Candidates Blaze the Campaign Trail ... Online

ByABC News
February 8, 2007, 9:26 PM

Feb 9, 2007 — -- Blogs, podcast, Web video -- these and other Internet technologies have fast become must-have political tools for the 2008 presidential candidates -- and campaigns without them are scrambling to catch up.

With an increasing number of Americans saying they get their political news and information from the Internet, and broadband spreading across remote communities, a number of contenders are vying for voters and the White House on the Web.

Examples are popping up on the Internet faster than former Massachusetts Gov. Mitt Romney's Facebook profile.

Sen. Hillary Clinton, D-N.Y., launched her first lady turned first candidate campaign with a Web video and a series of three live, online "conversations" with voters.

Log on to Sen. Barack Obama's, D-Ill., Web site and you're one click from the political wunderkind's latest podcast: "Today I want to talk a little bit about the war in Iraq."

It's a sign that multiple White House wannabes are taking the Internet seriously.

Joe Trippi, campaign manager of then-Gov. Howard Dean's 2004 campaign, told ABC News that campaigns that do not harness the power of the Internet "are going to get crushed."

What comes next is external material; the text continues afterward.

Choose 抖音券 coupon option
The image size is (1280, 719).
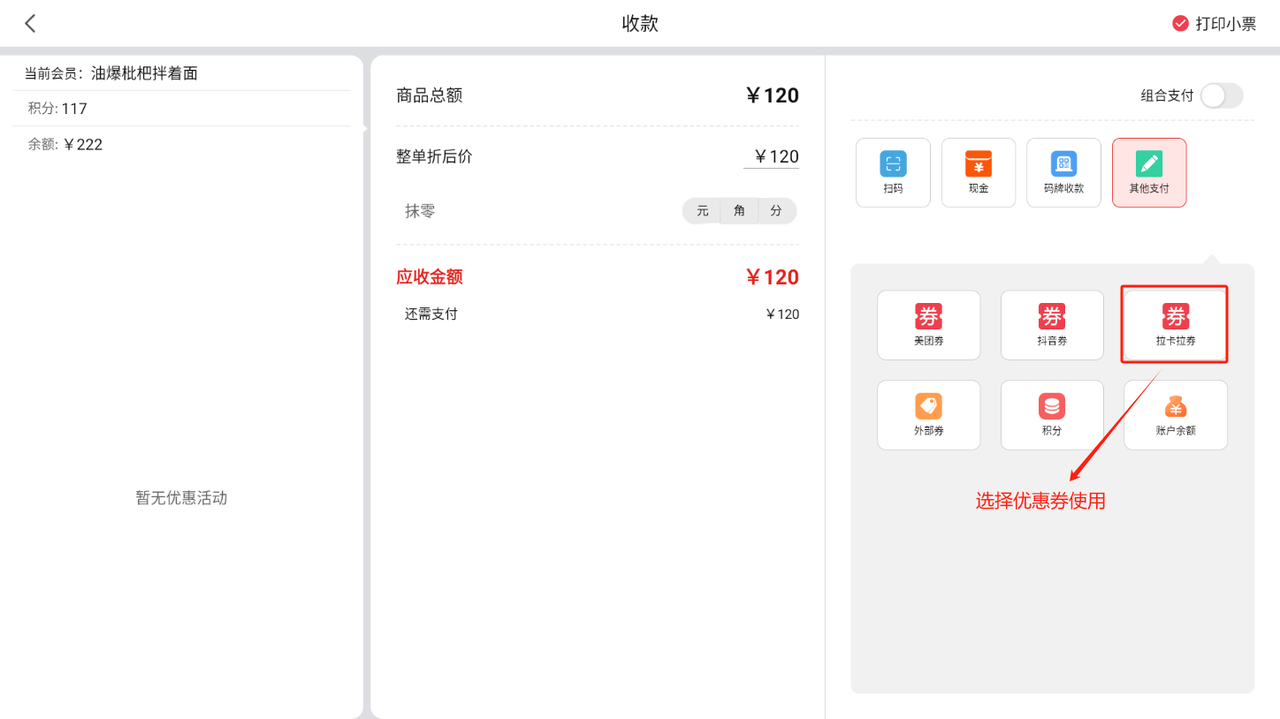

Widely credited for running a campaign fueled by online donations and volunteers, Trippi said, "we were out and the other campaigns were laughing at us." He explained that only three years ago, "using the Internet for political purposes was thought to be ridiculous."

Trippi credited a Republican -- Sen. John McCain, R-Ariz. -- for raising several million with an Internet campaign.

"Now, all of the campaigns recognize the importance of the Internet," Trippi said. "No one's going to get a big head start or big lead this time around," he said, predicting Clinton's campaign will raise a record amount.

Trippi said another big difference between the 2004 campaign and the 2008 campaign is the availability of online video and the proliferation of blogs.

"These campaigns, the technology is right there waiting for them to use it," said Trippi.

Clinton Reconnects Online

Many of the campaigns appear to be taking a note from the Trippi campaign book, and are revving up major Internet operations.

"The awareness in the political world of the online community has evolved," said Peter Daou, Internet director for the Sen. Hillary Clinton, D-N.Y. campaign.

"The Internet adds a whole new layer to the political campaign," said Daou, who blogs for and Huffington Post, and ran the Sen. John Kerry 2004 campaign Web site.